**Instructions to follow:** Begin at the line where "You are a GUI" appears and reproduce exactly every line through the end of the data below, both included, skipping pictures.

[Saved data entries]
_ _ _

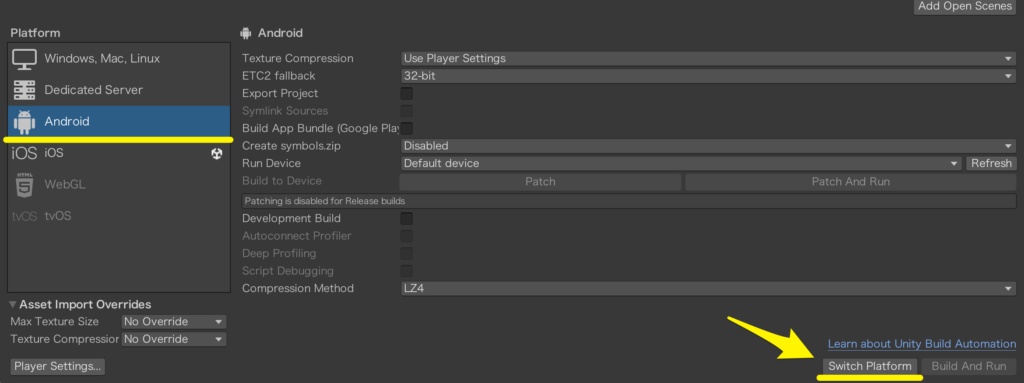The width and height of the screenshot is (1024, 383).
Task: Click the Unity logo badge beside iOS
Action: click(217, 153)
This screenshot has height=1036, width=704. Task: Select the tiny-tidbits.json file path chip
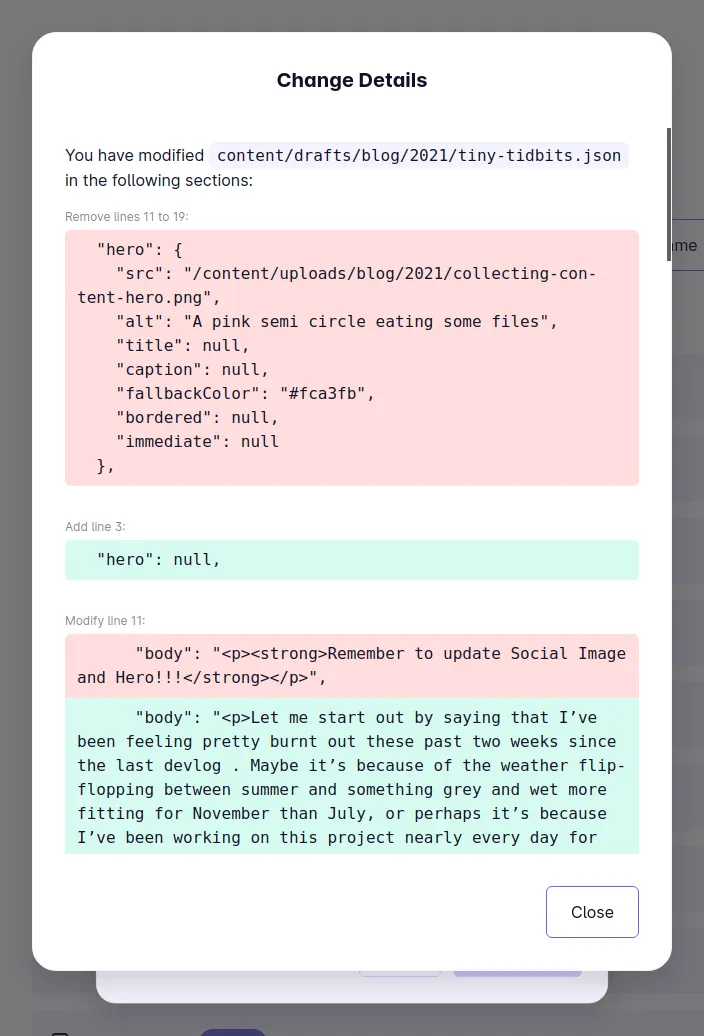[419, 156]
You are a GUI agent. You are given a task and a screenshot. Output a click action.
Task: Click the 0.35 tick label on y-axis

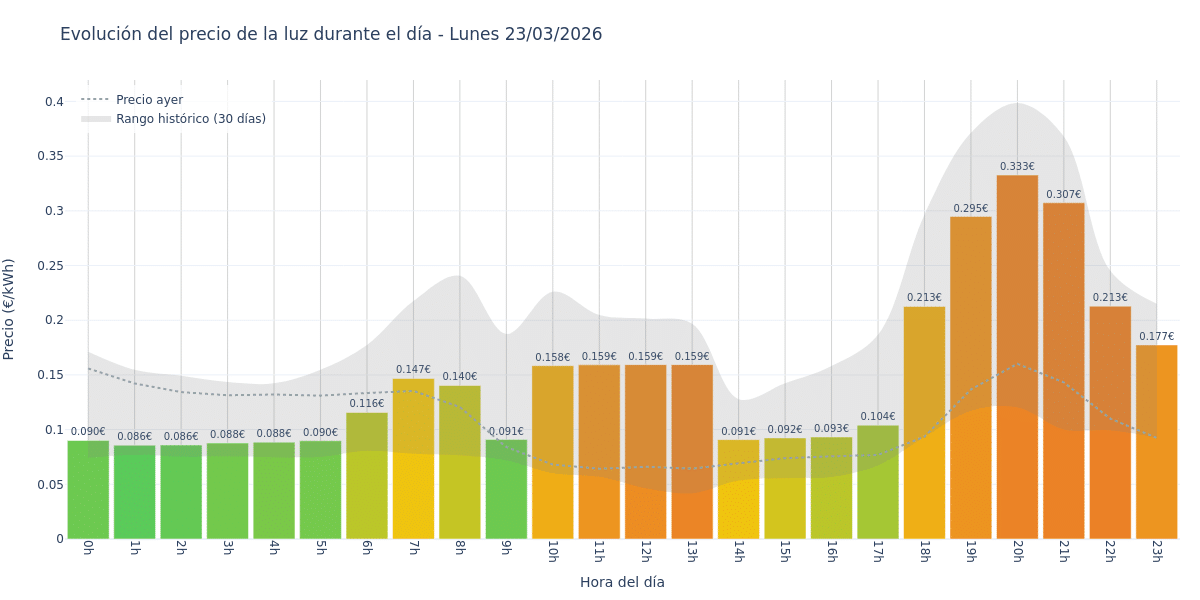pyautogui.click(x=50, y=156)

_ _ _

**Answer space:**
You are a GUI agent. You are given a task and a screenshot. Output a click action.
Task: Click the 0.35 tick label on y-axis

pyautogui.click(x=50, y=156)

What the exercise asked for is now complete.